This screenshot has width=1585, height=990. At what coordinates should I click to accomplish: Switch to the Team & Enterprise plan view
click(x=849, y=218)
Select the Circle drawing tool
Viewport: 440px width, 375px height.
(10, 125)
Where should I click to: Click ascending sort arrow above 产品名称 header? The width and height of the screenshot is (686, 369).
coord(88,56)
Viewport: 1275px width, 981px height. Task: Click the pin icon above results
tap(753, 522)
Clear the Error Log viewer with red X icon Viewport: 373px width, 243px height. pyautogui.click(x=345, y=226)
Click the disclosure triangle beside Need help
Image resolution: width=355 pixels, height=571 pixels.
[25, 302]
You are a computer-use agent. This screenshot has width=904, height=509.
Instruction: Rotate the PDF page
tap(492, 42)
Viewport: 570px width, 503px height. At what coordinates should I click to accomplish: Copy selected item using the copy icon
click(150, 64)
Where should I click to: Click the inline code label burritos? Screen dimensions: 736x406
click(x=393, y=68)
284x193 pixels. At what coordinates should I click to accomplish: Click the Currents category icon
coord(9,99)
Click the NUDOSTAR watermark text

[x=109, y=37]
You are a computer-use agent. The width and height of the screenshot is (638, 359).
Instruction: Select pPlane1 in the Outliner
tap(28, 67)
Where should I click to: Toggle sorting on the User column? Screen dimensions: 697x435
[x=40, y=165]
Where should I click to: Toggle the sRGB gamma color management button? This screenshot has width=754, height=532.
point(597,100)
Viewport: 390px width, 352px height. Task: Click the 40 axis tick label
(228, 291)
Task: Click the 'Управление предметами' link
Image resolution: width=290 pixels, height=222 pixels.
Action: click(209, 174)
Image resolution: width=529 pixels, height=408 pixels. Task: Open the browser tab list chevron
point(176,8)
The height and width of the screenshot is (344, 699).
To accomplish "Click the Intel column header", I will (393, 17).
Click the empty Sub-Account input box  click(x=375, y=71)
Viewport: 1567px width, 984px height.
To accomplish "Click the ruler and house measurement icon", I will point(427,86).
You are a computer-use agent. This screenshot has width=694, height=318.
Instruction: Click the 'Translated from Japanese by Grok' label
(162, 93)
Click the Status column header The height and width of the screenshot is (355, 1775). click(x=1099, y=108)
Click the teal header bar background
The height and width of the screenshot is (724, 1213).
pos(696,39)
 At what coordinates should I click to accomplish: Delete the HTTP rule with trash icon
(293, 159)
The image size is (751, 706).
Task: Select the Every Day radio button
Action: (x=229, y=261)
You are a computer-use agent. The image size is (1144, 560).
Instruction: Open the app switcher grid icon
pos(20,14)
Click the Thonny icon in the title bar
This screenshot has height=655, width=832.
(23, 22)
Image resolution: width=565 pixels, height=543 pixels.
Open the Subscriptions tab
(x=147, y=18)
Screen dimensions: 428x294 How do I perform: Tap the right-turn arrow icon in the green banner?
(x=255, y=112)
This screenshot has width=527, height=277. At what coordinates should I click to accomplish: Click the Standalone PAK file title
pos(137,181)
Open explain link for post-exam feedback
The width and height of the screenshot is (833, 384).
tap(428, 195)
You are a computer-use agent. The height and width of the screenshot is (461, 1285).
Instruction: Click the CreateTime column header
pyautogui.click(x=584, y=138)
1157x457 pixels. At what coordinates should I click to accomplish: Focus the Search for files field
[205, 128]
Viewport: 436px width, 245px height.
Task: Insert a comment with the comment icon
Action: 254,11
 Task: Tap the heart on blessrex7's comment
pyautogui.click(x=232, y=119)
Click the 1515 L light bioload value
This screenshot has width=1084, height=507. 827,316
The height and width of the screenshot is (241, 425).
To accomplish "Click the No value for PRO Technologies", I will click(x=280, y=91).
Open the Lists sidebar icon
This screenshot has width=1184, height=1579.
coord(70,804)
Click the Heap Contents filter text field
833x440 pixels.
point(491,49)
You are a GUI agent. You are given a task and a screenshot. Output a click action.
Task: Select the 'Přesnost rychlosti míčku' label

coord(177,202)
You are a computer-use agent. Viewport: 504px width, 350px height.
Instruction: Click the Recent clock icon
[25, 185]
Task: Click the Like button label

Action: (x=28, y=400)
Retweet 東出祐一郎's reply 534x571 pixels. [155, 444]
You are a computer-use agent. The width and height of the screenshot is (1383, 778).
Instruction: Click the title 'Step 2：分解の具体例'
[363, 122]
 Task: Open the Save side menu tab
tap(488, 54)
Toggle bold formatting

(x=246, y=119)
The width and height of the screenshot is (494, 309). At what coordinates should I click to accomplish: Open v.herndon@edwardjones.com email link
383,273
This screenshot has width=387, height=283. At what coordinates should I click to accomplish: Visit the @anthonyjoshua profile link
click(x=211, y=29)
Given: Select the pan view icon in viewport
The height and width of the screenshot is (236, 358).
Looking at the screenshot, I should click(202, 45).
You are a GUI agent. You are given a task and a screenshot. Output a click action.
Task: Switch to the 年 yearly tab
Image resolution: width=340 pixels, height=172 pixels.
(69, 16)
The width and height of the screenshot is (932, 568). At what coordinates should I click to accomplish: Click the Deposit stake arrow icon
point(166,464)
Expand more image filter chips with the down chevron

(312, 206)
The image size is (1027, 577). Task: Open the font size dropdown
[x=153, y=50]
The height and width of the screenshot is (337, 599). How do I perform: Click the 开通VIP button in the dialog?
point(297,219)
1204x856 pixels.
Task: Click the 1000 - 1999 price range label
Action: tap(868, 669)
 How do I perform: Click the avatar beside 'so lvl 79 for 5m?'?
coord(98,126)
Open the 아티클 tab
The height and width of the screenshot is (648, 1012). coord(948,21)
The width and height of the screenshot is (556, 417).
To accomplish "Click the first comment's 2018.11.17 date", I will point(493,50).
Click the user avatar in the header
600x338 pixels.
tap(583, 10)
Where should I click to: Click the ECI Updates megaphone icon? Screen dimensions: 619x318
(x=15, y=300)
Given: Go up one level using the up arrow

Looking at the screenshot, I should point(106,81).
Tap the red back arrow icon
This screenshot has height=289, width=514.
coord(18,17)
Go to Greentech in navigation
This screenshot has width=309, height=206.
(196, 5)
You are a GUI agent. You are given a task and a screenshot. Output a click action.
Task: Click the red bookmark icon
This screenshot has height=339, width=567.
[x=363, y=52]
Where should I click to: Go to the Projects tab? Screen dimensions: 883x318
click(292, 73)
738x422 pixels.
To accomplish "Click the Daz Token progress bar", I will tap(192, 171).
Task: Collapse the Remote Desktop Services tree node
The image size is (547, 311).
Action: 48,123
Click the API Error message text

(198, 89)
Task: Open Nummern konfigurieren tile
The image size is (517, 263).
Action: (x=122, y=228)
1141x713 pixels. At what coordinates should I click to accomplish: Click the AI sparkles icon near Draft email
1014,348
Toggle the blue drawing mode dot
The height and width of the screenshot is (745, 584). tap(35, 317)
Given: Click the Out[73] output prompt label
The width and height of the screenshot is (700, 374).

○ ○ ○ ○ ○

> Requirement: Repeat the data word for word, leaving out no line.

> Solution for this task:
This screenshot has width=1585, height=990. At what coordinates should I click to accomplish: Switch to the Team & Enterprise plan view
click(x=849, y=218)
Select the Circle drawing tool
Viewport: 440px width, 375px height.
(10, 125)
Where should I click to: Click ascending sort arrow above 产品名称 header? The width and height of the screenshot is (686, 369).
coord(88,56)
Viewport: 1275px width, 981px height. Task: Click the pin icon above results
tap(753, 522)
Clear the Error Log viewer with red X icon Viewport: 373px width, 243px height. pyautogui.click(x=345, y=226)
Click the disclosure triangle beside Need help
Image resolution: width=355 pixels, height=571 pixels.
[25, 302]
You are a computer-use agent. This screenshot has width=904, height=509.
Instruction: Rotate the PDF page
tap(492, 42)
Viewport: 570px width, 503px height. At what coordinates should I click to accomplish: Copy selected item using the copy icon
click(150, 64)
Where should I click to: Click the inline code label burritos? Screen dimensions: 736x406
click(x=393, y=68)
284x193 pixels. At what coordinates should I click to accomplish: Click the Currents category icon
coord(9,99)
Click the NUDOSTAR watermark text

[x=109, y=37]
You are a computer-use agent. The width and height of the screenshot is (638, 359).
Instruction: Select pPlane1 in the Outliner
tap(28, 67)
Where should I click to: Toggle sorting on the User column? Screen dimensions: 697x435
[x=40, y=165]
Where should I click to: Toggle the sRGB gamma color management button? This screenshot has width=754, height=532.
point(597,100)
Viewport: 390px width, 352px height. Task: Click the 40 axis tick label
(228, 291)
Task: Click the 'Управление предметами' link
Image resolution: width=290 pixels, height=222 pixels.
Action: click(209, 174)
Image resolution: width=529 pixels, height=408 pixels. Task: Open the browser tab list chevron
point(176,8)
The height and width of the screenshot is (344, 699).
To accomplish "Click the Intel column header", I will (393, 17).
Click the empty Sub-Account input box  click(x=375, y=71)
Viewport: 1567px width, 984px height.
To accomplish "Click the ruler and house measurement icon", I will point(427,86).
You are a computer-use agent. This screenshot has width=694, height=318.
Instruction: Click the 'Translated from Japanese by Grok' label
(162, 93)
Click the Status column header The height and width of the screenshot is (355, 1775). click(x=1099, y=108)
Click the teal header bar background
The height and width of the screenshot is (724, 1213).
pos(696,39)
 At what coordinates should I click to accomplish: Delete the HTTP rule with trash icon
(293, 159)
The image size is (751, 706).
Task: Select the Every Day radio button
Action: (x=229, y=261)
You are a computer-use agent. The image size is (1144, 560).
Instruction: Open the app switcher grid icon
pos(20,14)
Click the Thonny icon in the title bar
This screenshot has height=655, width=832.
(23, 22)
Image resolution: width=565 pixels, height=543 pixels.
Open the Subscriptions tab
(x=147, y=18)
Screen dimensions: 428x294 How do I perform: Tap the right-turn arrow icon in the green banner?
(x=255, y=112)
This screenshot has width=527, height=277. At what coordinates should I click to accomplish: Click the Standalone PAK file title
pos(137,181)
Open explain link for post-exam feedback
The width and height of the screenshot is (833, 384).
tap(428, 195)
You are a computer-use agent. The height and width of the screenshot is (461, 1285).
Instruction: Click the CreateTime column header
pyautogui.click(x=584, y=138)
1157x457 pixels. At what coordinates should I click to accomplish: Focus the Search for files field
[205, 128]
Viewport: 436px width, 245px height.
Task: Insert a comment with the comment icon
Action: 254,11
 Task: Tap the heart on blessrex7's comment
pyautogui.click(x=232, y=119)
Click the 1515 L light bioload value
This screenshot has width=1084, height=507. 827,316
The height and width of the screenshot is (241, 425).
To accomplish "Click the No value for PRO Technologies", I will click(x=280, y=91).
Open the Lists sidebar icon
This screenshot has width=1184, height=1579.
coord(70,804)
Click the Heap Contents filter text field
833x440 pixels.
point(491,49)
You are a GUI agent. You are given a task and a screenshot. Output a click action.
Task: Select the 'Přesnost rychlosti míčku' label

coord(177,202)
You are a computer-use agent. Viewport: 504px width, 350px height.
Instruction: Click the Recent clock icon
[25, 185]
Task: Click the Like button label

Action: (x=28, y=400)
Retweet 東出祐一郎's reply 534x571 pixels. [155, 444]
You are a computer-use agent. The width and height of the screenshot is (1383, 778).
Instruction: Click the title 'Step 2：分解の具体例'
[363, 122]
 Task: Open the Save side menu tab
tap(488, 54)
Toggle bold formatting

(x=246, y=119)
The width and height of the screenshot is (494, 309). At what coordinates should I click to accomplish: Open v.herndon@edwardjones.com email link
383,273
This screenshot has width=387, height=283. At what coordinates should I click to accomplish: Visit the @anthonyjoshua profile link
click(x=211, y=29)
Given: Select the pan view icon in viewport
The height and width of the screenshot is (236, 358).
Looking at the screenshot, I should click(202, 45).
You are a GUI agent. You are given a task and a screenshot. Output a click action.
Task: Switch to the 年 yearly tab
Image resolution: width=340 pixels, height=172 pixels.
(69, 16)
The width and height of the screenshot is (932, 568). At what coordinates should I click to accomplish: Click the Deposit stake arrow icon
point(166,464)
Expand more image filter chips with the down chevron

(312, 206)
The image size is (1027, 577). Task: Open the font size dropdown
[x=153, y=50]
The height and width of the screenshot is (337, 599). How do I perform: Click the 开通VIP button in the dialog?
point(297,219)
1204x856 pixels.
Task: Click the 1000 - 1999 price range label
Action: tap(868, 669)
 How do I perform: Click the avatar beside 'so lvl 79 for 5m?'?
coord(98,126)
Open the 아티클 tab
The height and width of the screenshot is (648, 1012). coord(948,21)
The width and height of the screenshot is (556, 417).
To accomplish "Click the first comment's 2018.11.17 date", I will point(493,50).
Click the user avatar in the header
600x338 pixels.
tap(583, 10)
Where should I click to: Click the ECI Updates megaphone icon? Screen dimensions: 619x318
(x=15, y=300)
Given: Go up one level using the up arrow

Looking at the screenshot, I should point(106,81).
Tap the red back arrow icon
This screenshot has height=289, width=514.
coord(18,17)
Go to Greentech in navigation
This screenshot has width=309, height=206.
(196, 5)
You are a GUI agent. You are given a task and a screenshot. Output a click action.
Task: Click the red bookmark icon
This screenshot has height=339, width=567.
[x=363, y=52]
Where should I click to: Go to the Projects tab? Screen dimensions: 883x318
click(292, 73)
738x422 pixels.
To accomplish "Click the Daz Token progress bar", I will tap(192, 171).
Task: Collapse the Remote Desktop Services tree node
The image size is (547, 311).
Action: 48,123
Click the API Error message text

(198, 89)
Task: Open Nummern konfigurieren tile
The image size is (517, 263).
Action: (x=122, y=228)
1141x713 pixels. At what coordinates should I click to accomplish: Click the AI sparkles icon near Draft email
1014,348
Toggle the blue drawing mode dot
The height and width of the screenshot is (745, 584). tap(35, 317)
Given: Click the Out[73] output prompt label
The width and height of the screenshot is (700, 374).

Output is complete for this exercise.